El Gobierno nacional resolvió trasladar el histórico sable corvo de San Martín desde el Museo Histórico Nacional al cuartel del Regimiento de Granaderos a Caballo, ubicado en el barrio porteño de Palermo. La decisión quedó formalizada en el Decreto 81/2026, firmado por el presidente Javier Milei y publicado en el Boletín Oficial, y dispone un régimen de custodia militar permanente para una de las piezas más emblemáticas del patrimonio argentino.

Desde el Ejecutivo justificaron la medida en razones de seguridad y preservación, al recordar los robos sufridos por el sable en las décadas del 60. Sin embargo, el decreto omite un aspecto central del debate: la voluntad expresa de los descendientes de José de San Martín, quienes donaron el arma al Estado con la condición de que fuera conservada en un museo público y accesible, y no en una unidad militar.

Ese punto vuelve a quedar relegado frente a una decisión adoptada de manera unilateral, sin consulta pública ni una explicación detallada sobre por qué el Museo Histórico Nacional, institución civil especializada en la conservación de bienes patrimoniales, deja de ser considerado un ámbito adecuado para su resguardo.

El sable corvo tuvo distintos destinos a lo largo del tiempo. Tras los robos de 1963 y 1965, permaneció durante décadas bajo custodia del Regimiento de Granaderos, hasta que en 2015 un decreto de la entonces presidenta Cristina Fernández de Kirchner dispuso su regreso al museo. Con la nueva resolución, el Gobierno revierte aquella decisión y restablece el control exclusivo del cuerpo militar fundado por el propio San Martín.
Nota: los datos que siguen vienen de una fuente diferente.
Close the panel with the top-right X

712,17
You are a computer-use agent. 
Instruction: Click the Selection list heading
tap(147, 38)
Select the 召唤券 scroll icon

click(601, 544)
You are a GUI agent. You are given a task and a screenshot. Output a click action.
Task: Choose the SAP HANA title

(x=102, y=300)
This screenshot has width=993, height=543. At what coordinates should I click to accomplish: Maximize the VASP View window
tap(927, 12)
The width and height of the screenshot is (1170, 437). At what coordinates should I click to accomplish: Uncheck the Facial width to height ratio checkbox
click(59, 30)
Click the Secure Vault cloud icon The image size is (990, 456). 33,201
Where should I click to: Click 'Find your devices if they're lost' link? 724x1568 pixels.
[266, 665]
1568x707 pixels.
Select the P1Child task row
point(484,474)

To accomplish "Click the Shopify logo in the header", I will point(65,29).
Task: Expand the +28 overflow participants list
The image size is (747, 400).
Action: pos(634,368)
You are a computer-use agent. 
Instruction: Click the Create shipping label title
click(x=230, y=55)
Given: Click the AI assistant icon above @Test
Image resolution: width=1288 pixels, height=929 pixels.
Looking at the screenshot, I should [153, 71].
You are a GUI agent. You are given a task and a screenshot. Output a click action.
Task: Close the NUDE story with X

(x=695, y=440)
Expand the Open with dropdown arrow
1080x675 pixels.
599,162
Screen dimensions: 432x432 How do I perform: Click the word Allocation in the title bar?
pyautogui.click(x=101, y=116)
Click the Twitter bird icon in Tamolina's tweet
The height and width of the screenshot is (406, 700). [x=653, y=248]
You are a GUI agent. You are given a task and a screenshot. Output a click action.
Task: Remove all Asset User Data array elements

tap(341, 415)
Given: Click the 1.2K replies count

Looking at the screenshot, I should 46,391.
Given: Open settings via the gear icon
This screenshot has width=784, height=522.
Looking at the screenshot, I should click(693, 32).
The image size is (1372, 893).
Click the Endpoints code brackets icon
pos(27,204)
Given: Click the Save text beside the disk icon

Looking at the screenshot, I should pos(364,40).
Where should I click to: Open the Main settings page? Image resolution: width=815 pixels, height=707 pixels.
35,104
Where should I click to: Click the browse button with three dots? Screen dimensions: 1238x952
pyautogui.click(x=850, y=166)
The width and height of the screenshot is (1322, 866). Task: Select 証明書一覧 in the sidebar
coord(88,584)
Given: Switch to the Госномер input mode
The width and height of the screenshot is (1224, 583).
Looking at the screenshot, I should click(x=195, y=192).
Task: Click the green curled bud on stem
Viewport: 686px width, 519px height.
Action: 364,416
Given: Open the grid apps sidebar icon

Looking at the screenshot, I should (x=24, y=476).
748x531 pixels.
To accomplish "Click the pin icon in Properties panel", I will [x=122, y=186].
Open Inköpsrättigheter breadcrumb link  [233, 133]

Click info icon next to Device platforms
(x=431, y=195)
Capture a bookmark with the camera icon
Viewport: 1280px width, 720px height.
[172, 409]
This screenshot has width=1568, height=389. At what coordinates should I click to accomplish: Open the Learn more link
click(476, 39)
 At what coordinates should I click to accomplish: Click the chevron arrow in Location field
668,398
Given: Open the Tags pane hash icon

Más allá de los argumentos oficiales, la medida reabre una discusión de fondo sobre quién define el destino de los bienes históricos y bajo qué criterios. Al avanzar sin contemplar la voluntad de los donantes ni el rol de las instituciones civiles, el Gobierno consolida una definición que vuelve a tensionar la relación entre patrimonio, memoria histórica y decisiones políticas.